### Extracted text
○ ○ ○ ○

# Mothers group in Mirdif



## amyjacksonsharma (Jul 3, 2011)

Anyone know of any mothers groups that meet on Friday or Saturday?


----------



## minnos (Aug 17, 2009)

amyjacksonsharma said:


> Anyone know of any mothers groups that meet on Friday or Saturday?


Did you try Mirdif mums group? (mumtourage (dot) com is their webpage) 

I am expecting but I like joining them from time to time.


----------



## safee (Aug 4, 2011)

amyjacksonsharma said:


> Anyone know of any mothers groups that meet on Friday or Saturday?


There is La leche league Dubai (Breast feeding Cafe) that meet on Saturdays(monthly) at organic cafe in Dubai mall. Next meeting is on 15 of Oct. check their facebook page for more details


----------



## minnos (Aug 17, 2009)

Lol... 
I didn't know that there was a Breastfeeding Cafe in Dubai!
I was wondering about my options in Dubai and feeling down since I would have much freedom back in Turkey (partly because I don't mind people staring). However, here you have to mind...

Thank you for sharing that!


----------



## safee (Aug 4, 2011)

minnos said:


> Lol...
> I didn't know that there was a Breastfeeding Cafe in Dubai!
> I was wondering about my options in Dubai and feeling down since I would have much freedom back in Turkey (partly because I don't mind people staring). However, here you have to mind...
> 
> Thank you for sharing that!


Well, its not really a cafe.lol.. the group name is breastfeeding cafe... which supports breastfeeding mums in dubai... anyway..i have been here for a few months now and never had problem breastfeeding... dubai mall/mall of emirate have got parents room with a special section for feeding baby... in other malls, there is always the prayer room (ladies) for you to go and feed your baby. no body will say anything to you...

and also as long as you are discreet, you can always breastfeed in public .. there is no ban as such.. if you cover up properly (eg: a shawl) while feeding, no one will even know u r breastfeeding!


----------

○ ○ ○ ○

### What you should do
Transcribe word for word the passage of the Mirdif mothers group thread starting with "and also as" and going on through "u r breastfeeding!". The data after this thread isn't needed.

### Recorded data

○ ○ ○ ○

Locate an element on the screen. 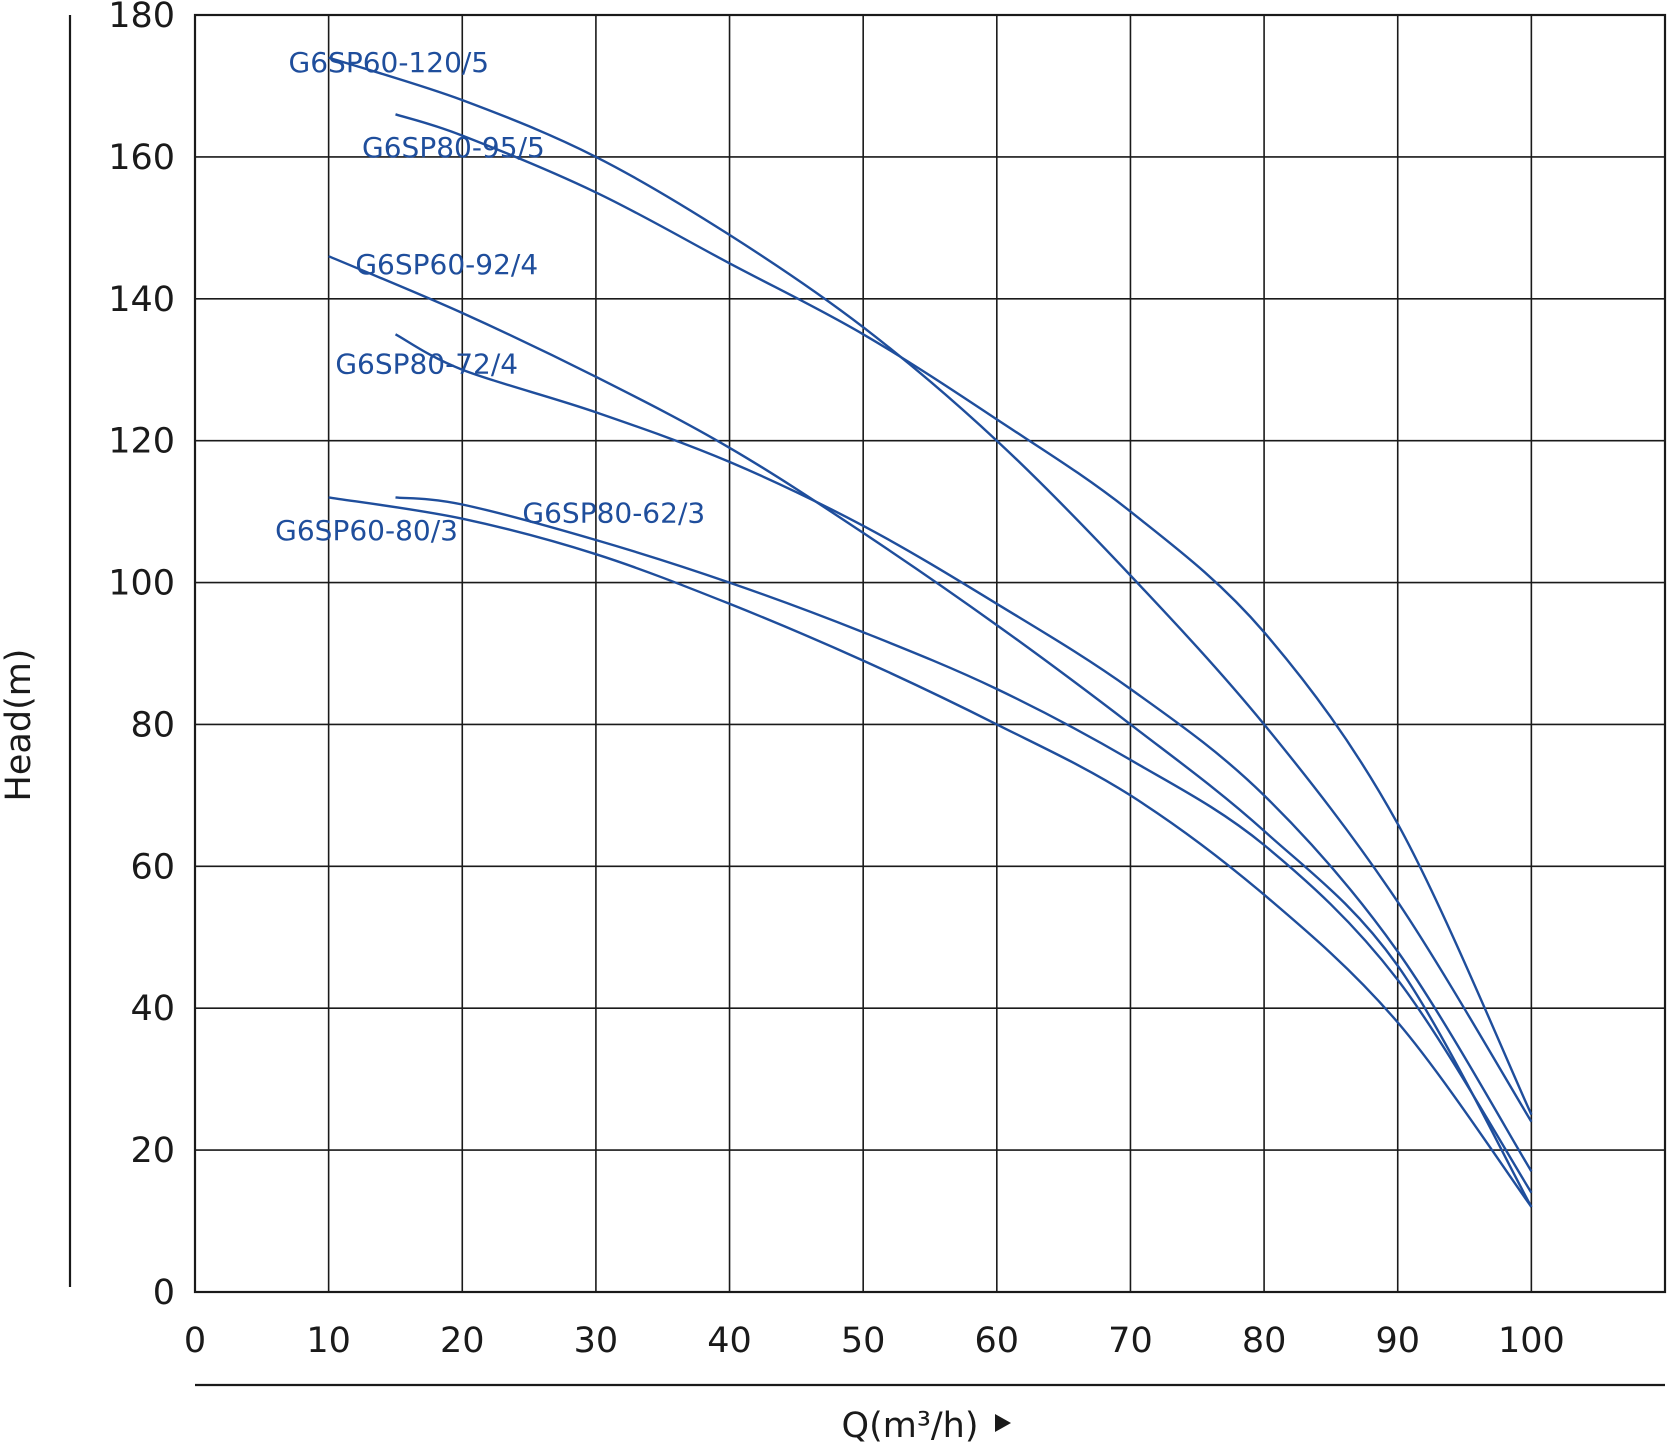  x-axis-title: Q(m³/h) is located at coordinates (910, 1424).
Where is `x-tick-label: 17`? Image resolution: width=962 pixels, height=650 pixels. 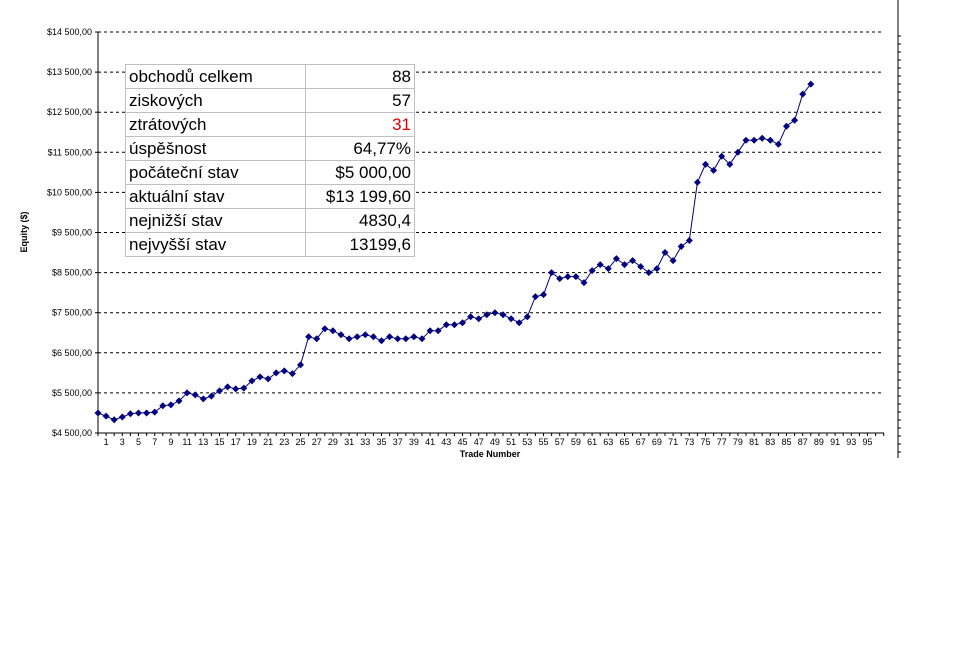 x-tick-label: 17 is located at coordinates (236, 442).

○ ○ ○ ○

### Result
and also as long as you are discreet, you can always breastfeed in public .. there is no ban as such.. if you cover up properly (eg: a shawl) while feeding, no one will even know u r breastfeeding!